Araştırmanın yönetici özetinde yapılan paylaşımda “Çalışmamız, inanç dağılımı, Allah’tan yardım dileme, dini pratiklere yönelik tutumlar, din-siyaset ilişkisi, toplumsal değişim ve din, dini eğitim, dini kurumlar, dini liderlere güven ve dini hoşgörü gibi din ve dinle ilişkili birçok konuyu içeren kapsamlı bir analiz ortaya koymaktadır. Araştırma, Türkiye'de dinin 'kimlik' oluşturmada hala en önemli aidiyet unsuru olduğunu teyit etmekte ancak geleneksel dindarlık biçimlerinin yerini daha bireysel maneviyat biçimlerine bıraktığını göstermektedir” denildi.

Araştırma sonuçları şöyle:

YÜZDE 3.2 DEİST, YÜZDE 2.7 ATEİST

Katılımcıların yüzde 92,3’ü Müslüman olduğunu ifade etmiştir. Deist olduğunu belirtenler yüzde 3,2; ateist olduğunu ifade edenler yüzde 2,7’dir. Müslümanlık aidiyeti hala son derece baskın olmasına karşın ateist ve deist nüfusundaki artış nisbi de olsa oldukça dikkat çekicidir.

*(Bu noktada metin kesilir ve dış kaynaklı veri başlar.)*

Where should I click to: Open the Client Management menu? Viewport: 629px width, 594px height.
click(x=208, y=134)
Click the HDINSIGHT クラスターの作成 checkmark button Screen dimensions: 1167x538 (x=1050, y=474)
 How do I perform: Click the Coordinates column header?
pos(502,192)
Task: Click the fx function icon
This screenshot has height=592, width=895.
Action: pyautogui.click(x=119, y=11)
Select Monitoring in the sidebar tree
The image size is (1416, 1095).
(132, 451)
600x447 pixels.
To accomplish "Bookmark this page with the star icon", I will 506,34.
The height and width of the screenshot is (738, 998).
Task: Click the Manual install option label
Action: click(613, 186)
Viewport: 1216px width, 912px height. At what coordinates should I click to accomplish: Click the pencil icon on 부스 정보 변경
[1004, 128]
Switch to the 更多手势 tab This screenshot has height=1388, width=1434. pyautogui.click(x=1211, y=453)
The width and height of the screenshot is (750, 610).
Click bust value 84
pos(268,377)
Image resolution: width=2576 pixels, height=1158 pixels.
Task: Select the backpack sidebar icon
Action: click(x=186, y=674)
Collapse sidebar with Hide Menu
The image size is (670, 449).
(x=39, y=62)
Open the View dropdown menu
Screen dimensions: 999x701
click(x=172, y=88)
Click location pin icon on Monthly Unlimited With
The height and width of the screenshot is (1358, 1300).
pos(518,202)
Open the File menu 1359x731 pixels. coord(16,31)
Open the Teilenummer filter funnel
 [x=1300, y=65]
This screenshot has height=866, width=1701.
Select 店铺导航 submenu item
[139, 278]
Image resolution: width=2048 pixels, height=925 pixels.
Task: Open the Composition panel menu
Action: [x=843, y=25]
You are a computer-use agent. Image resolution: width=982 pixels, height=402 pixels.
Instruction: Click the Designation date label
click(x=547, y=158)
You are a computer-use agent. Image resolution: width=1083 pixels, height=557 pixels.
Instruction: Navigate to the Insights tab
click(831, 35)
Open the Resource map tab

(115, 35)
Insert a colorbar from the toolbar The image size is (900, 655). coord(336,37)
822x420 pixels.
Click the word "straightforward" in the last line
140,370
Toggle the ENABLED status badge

Toplumun yüzde 93’ü bir sıkıntısı olduğunda dua ederek Allah’tan yardım istediğini ifade etmiştir. Bu oran dini inancını Müslümanlıkla tanımlayan toplumsal kesimlerin oranıyla uyumludur.

Katılımcıların yüzde 86’sı Allah’ın var olduğuna inandığını ve bundan hiçbir şüphe duymadığını ifade etmektedir. “Bazı şüphelerim olsa da Allah’ın varlığına inanıyorum” diyenler yüzde 7, “Allah'ın var olup olmadığından emin olamıyorum” diyenler yüzde 2,5, “Allah’ın varlığına inanmıyorum” diyenler yüzde 3’tür.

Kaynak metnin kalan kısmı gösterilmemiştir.